Il protagonista è un essere umano deturpato nel volto da masse tumorali abnormi e costretto a ricoprirsi con un sacco per non diventare oggetto di angoscia. Nondimeno al di sotto di questa orribile immagine non c’è affatto un mostro, ma una persona dolce e sfortunata che rimpiange con tenerezza l’amore della propria madre, come per indicare la non coincidenza tra l’interno e l’esterno. Lo sappiamo per esperienza: al di là di un cattivo e farsesco lombrosianesimo i volti d’angelo non sempre rivelano un’anima altrettanto angelica. Per questa ragione il vero mostro nel film di Lynch non è il povero “Elephant man”, ma colui che sfrutta cinicamente quella mostruosità facendone uno spettacolo da circo e gli spettatori che pagano il biglietto per contemplarla divertiti. Accadde anche con l’anarchico Valpreda nel tempo della strategia della tensione: il mostro in prima pagina sembrava offrire un trattamento rassicurante dell’orrore della strage, la quale però non fu affatto concepita da chi era fuori dal sistema, ma da servizi deviati interni al sistema stesso. È questo tutto il peso specifico della tesi freudiana: l’angoscia per il mostruoso – l’attentato terrorista – riaccende le opzioni fobiche dei bambini impauriti dalla presenza misteriosa del loro corpo pulsionale. C’è bisogno di una sua evacuazione immediata: il mostro non sono Io, ma è sempre l’Altro (il cane nero, la strega, l’Orco, l’ebreo, il gay, l’anarchico terrorista).
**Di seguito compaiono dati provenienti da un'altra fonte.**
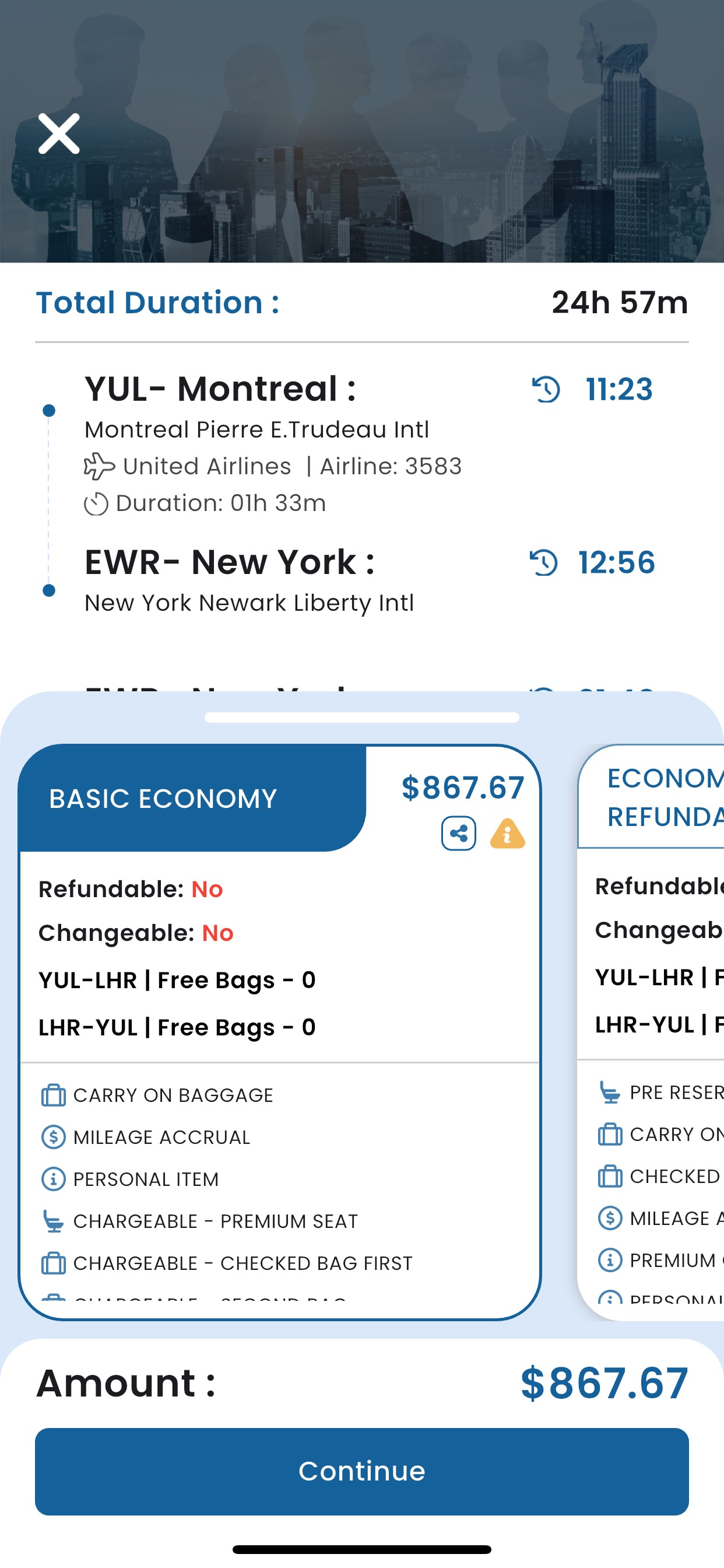Tap the Pre Reserved seat icon on Economy card
Screen dimensions: 724x1568
point(610,1093)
Questo significa che i “veri” mostri (Hitler, Stalin o il padre-padrone incestuoso che prostituisce e abusa sessualmente delle proprie figlie rappresentato dal film greco di Alexandros Avranas, Miss Violence),
sono coloro che non vogliono in nessun modo incontrare il mostro che sono. Paranoia e perversione: per evitare l’incontro con il mostro il perverso si elegge ad Io ideale, realizzando con tenacia e perseveranza il suo disegno di costituirsi come un Egoarca; il paranoico ricerca invece l’impuro con il quale identificare il mostro per scagliarvi contro il proprio odio infinito. In questo senso Gesù aveva anticipato Freud: guardare la pagliuzza nell’occhio del nemico ripara dal dover constatare la trave che ci acceca.